ウエストナイル熱

流行地

ウエストナイル熱は、発熱や脳炎症状をきたす蚊媒介性疾患のひとつです。
1937年ウガンダのウエストナイル地方での確認に端を発し、その後アフリカ、中東、中央・西アジア、ヨーロッパや極東ロシアなどで報告がみられます。とくに米国(アラスカ、ハワイ州を除く)とカナダ南部での感染拡大が著明で、米国では1999年ニューヨーク州での初発以来徐々に拡大し、2003年までにカリフォルニア州を中心に9,862症例(うち264人が死亡)が報告されました。
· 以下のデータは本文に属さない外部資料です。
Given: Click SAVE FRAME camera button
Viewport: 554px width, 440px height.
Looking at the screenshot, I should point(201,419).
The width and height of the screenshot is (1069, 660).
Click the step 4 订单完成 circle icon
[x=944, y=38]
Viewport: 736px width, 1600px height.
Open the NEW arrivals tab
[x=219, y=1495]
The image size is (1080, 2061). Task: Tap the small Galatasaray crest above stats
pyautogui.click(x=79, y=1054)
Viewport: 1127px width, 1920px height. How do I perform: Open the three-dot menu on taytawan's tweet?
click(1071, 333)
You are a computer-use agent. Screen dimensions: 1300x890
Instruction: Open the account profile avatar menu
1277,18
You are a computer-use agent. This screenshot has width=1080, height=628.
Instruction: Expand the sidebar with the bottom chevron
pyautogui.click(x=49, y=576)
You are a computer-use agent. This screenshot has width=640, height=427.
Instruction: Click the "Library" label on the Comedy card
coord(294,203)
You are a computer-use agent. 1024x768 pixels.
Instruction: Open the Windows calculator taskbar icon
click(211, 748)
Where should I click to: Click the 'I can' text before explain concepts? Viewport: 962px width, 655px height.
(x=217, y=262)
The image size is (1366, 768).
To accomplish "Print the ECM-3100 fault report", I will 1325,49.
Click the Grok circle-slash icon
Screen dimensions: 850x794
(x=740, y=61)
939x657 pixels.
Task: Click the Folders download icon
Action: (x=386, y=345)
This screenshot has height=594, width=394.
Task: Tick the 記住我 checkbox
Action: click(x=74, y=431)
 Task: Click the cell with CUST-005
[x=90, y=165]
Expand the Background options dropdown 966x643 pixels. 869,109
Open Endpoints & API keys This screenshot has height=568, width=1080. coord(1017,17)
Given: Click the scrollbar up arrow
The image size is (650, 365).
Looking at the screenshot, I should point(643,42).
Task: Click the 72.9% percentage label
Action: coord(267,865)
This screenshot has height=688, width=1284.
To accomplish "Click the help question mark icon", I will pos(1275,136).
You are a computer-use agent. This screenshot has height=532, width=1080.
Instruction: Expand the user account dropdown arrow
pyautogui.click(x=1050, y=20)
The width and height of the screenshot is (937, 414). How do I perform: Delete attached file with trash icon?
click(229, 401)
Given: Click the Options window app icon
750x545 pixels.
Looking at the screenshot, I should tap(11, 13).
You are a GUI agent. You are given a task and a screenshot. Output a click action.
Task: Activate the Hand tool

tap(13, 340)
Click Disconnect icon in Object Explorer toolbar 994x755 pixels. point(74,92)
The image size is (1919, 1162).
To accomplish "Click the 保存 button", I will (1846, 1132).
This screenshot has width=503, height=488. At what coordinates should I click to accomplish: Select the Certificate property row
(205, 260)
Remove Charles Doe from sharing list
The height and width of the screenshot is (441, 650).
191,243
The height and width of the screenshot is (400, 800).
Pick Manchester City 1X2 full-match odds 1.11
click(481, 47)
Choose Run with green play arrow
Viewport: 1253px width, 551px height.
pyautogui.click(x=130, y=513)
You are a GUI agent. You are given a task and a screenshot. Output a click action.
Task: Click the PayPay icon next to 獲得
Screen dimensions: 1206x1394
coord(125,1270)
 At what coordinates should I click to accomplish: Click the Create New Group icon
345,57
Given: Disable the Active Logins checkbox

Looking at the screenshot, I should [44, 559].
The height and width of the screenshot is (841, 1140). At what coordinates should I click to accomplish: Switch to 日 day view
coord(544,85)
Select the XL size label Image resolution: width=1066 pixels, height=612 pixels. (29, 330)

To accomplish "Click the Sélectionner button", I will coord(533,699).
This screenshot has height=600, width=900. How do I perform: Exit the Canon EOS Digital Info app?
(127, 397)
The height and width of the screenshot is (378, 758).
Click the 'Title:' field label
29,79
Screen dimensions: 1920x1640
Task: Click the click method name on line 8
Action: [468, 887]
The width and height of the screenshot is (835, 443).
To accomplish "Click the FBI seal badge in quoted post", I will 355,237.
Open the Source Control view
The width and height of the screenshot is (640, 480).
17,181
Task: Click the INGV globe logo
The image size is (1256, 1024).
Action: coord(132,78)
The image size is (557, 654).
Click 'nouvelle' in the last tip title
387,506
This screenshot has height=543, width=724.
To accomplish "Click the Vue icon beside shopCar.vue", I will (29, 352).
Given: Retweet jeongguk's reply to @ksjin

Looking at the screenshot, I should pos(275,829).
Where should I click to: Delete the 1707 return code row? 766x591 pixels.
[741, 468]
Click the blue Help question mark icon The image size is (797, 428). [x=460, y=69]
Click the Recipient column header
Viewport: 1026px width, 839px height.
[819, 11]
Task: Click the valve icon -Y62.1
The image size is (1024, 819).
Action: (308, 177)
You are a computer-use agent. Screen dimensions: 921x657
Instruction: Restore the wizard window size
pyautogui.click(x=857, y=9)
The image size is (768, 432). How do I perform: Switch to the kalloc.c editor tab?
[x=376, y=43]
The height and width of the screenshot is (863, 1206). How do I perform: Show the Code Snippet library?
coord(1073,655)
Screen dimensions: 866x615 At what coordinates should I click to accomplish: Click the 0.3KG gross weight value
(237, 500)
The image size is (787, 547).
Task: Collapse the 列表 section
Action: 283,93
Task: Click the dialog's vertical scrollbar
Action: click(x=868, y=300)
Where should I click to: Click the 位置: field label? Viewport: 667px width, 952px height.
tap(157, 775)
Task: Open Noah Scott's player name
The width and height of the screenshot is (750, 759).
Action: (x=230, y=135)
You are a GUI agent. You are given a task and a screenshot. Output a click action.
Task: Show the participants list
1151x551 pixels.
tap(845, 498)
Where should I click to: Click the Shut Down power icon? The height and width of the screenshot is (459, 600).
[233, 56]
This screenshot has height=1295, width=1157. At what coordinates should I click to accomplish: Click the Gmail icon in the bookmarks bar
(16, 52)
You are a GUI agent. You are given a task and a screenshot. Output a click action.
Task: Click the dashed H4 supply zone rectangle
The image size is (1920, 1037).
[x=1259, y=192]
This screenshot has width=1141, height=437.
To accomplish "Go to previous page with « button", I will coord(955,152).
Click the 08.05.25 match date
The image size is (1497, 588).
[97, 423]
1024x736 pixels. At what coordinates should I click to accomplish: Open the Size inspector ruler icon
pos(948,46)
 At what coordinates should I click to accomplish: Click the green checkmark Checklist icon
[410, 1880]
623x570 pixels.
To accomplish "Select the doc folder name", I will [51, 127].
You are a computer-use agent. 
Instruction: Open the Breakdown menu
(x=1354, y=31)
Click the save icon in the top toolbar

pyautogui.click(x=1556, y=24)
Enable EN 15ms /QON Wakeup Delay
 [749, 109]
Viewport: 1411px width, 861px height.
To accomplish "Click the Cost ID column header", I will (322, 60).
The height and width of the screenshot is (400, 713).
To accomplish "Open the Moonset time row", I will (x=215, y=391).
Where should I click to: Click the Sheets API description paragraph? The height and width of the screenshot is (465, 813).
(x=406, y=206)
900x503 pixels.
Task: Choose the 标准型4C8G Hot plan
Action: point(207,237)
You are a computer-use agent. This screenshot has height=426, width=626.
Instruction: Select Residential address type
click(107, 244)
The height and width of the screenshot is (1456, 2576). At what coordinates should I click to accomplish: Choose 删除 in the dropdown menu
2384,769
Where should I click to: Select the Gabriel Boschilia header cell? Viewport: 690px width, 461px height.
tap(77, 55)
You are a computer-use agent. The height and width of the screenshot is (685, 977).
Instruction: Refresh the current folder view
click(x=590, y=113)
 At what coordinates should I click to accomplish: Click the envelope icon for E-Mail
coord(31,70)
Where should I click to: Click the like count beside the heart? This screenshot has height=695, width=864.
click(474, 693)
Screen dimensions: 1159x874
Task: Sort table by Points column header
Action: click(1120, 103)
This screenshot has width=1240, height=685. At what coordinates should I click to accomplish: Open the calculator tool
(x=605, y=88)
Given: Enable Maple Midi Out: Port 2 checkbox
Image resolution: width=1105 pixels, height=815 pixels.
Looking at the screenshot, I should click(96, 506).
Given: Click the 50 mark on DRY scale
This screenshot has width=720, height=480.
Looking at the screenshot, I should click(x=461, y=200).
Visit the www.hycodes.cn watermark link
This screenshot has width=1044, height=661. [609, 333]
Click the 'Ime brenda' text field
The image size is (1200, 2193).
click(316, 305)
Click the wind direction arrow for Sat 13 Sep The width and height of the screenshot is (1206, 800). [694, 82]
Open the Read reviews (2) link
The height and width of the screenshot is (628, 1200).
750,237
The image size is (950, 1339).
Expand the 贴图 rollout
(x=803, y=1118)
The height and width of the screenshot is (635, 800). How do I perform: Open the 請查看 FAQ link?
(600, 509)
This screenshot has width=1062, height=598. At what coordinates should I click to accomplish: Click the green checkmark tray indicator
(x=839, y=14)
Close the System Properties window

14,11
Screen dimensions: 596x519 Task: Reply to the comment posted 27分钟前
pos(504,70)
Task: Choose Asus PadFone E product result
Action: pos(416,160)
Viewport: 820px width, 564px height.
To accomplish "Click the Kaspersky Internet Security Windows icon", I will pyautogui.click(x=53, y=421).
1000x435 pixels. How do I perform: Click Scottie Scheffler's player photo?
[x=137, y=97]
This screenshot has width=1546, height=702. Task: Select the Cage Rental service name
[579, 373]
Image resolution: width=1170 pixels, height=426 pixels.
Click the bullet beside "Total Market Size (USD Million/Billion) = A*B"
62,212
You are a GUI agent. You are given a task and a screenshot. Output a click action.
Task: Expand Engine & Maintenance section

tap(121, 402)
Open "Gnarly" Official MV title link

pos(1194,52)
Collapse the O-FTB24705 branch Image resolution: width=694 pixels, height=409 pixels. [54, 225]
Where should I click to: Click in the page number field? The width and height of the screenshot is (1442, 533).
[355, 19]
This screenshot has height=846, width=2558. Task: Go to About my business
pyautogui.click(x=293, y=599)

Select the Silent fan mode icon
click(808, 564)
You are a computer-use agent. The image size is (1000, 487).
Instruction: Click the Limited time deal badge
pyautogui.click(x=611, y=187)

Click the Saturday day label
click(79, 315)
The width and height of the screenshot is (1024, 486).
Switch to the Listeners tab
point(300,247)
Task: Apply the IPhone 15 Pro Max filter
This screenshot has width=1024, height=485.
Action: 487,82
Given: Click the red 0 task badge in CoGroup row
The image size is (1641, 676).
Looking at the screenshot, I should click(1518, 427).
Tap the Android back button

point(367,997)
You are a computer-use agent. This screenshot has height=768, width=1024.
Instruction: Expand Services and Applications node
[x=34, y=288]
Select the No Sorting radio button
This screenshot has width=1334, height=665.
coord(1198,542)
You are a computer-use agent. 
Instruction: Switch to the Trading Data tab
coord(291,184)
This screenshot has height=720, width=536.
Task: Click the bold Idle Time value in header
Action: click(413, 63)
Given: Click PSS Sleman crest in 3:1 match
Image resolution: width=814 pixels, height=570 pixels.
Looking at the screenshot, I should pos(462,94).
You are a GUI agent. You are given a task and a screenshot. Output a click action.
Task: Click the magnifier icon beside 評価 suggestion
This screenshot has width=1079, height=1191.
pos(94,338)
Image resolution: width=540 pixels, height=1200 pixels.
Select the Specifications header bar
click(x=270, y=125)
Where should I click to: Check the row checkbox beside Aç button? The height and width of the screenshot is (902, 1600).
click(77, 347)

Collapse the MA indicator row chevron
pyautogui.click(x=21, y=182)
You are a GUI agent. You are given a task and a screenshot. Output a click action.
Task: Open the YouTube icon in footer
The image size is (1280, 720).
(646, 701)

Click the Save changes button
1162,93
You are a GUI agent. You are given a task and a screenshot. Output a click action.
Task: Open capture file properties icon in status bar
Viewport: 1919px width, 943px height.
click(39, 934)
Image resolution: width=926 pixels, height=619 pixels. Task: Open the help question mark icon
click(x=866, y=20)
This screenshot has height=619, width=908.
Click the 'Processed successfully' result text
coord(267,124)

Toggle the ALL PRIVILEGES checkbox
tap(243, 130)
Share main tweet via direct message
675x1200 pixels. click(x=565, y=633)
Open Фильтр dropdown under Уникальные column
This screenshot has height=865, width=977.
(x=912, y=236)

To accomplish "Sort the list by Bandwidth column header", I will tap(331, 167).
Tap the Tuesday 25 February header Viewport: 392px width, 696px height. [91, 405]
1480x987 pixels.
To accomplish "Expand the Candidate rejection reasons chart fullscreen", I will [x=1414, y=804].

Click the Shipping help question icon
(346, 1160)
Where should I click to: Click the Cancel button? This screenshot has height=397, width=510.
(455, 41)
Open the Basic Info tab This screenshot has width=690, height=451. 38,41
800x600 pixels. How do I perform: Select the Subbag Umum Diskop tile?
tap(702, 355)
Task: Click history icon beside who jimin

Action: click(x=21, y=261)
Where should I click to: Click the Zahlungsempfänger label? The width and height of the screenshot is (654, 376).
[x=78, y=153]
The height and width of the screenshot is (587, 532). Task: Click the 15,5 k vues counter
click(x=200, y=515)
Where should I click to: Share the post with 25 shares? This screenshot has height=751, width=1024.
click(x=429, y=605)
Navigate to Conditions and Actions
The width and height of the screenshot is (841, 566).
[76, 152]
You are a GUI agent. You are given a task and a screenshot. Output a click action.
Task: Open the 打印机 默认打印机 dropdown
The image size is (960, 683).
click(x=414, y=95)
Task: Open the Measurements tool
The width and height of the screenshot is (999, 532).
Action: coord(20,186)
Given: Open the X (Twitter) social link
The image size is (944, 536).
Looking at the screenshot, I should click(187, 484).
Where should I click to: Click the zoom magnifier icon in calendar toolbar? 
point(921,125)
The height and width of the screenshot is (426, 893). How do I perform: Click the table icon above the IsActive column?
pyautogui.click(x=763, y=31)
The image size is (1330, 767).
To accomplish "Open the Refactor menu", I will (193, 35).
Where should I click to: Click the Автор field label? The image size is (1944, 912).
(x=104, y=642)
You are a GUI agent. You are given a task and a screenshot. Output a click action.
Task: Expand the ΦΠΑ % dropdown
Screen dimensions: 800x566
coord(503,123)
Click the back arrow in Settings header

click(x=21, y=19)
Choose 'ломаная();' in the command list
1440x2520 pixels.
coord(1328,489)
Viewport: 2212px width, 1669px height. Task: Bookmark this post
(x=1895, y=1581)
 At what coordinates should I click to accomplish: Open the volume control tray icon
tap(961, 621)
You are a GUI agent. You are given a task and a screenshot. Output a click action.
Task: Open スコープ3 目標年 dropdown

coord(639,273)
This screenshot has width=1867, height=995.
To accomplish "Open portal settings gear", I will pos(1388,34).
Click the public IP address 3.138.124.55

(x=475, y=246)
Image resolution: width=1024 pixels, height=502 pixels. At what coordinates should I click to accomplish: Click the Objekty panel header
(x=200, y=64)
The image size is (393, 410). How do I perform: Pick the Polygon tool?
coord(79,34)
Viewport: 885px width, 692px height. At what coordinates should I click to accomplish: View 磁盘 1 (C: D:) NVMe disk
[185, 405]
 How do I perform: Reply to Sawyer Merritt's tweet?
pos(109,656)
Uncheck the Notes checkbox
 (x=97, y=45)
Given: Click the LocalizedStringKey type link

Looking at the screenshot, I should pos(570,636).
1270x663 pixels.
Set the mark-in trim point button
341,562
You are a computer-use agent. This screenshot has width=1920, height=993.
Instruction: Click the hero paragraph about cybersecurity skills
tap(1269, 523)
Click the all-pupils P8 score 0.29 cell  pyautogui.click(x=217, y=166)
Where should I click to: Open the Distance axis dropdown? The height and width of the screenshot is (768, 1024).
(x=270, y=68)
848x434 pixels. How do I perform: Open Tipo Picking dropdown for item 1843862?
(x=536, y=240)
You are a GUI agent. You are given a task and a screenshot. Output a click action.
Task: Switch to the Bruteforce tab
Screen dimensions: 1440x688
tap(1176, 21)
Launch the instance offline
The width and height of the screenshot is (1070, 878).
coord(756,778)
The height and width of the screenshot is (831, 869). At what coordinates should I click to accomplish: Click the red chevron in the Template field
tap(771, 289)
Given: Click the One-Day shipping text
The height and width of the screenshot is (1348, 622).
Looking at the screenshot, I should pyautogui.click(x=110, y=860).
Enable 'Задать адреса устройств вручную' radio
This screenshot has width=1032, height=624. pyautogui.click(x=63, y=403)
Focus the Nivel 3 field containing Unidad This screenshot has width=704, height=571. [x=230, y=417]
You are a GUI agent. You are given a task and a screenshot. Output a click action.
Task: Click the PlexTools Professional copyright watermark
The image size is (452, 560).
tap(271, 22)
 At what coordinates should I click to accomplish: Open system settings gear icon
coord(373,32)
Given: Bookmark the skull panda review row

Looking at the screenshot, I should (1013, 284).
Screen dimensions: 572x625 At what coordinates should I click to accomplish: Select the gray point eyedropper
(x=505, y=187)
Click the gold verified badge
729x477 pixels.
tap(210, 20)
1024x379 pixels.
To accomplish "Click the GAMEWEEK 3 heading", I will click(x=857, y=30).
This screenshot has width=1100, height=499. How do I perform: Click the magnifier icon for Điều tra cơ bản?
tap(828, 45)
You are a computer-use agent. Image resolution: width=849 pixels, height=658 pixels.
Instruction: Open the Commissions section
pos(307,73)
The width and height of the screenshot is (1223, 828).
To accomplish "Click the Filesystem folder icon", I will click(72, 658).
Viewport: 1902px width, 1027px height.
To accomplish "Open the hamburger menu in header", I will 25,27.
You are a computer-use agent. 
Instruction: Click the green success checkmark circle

2012年は5,674症例(うち286人が死亡)の報告があり、同国で感染患者が初めて確認された1999年以降で最多の死亡者数を記録しました。
わが国では2005年米国からの帰国者に初の輸入感染例が確認されました。

感染経路

自然界では、増幅動物であるカラスをはじめとする野鳥と蚊の間に感染サイクルがあり、ヒトへはウイルスを保有する蚊に刺されることにより感染します。ウイルス媒介蚊は国内にも生息するイエカ属やヤブカ属などです。
きわめてまれに、輸血や臓器移植、授乳による感染も報告されていますが、ヒトと蚊の間での感染サイクルや、直接的なヒト-ヒト感染はありません。ヒト以外にイヌやウマなどにも感染しますが、いずれも感染源とはなりません。

潜伏期

2~14日です。

症状

感染者の約8割は症状をきたさない不顕性感染で、残り2割程度は軽い風邪症状のみで1週間以内に自然治癒します。脳炎など重症化するのは感染者の1%程度で、特に60歳以上の方では重症化しやすく危険です。

治療法

特異的な治療法はなく、対症療法が中心となります。

予防等

防虫スプレーや蚊帳、蚊取り線香などの使用や服装面での注意、蚊の活動時間帯である夜間の外出を控えるなど防蚊対策が基本となります。予防内服薬やヒト用のワクチンは現在のところありません。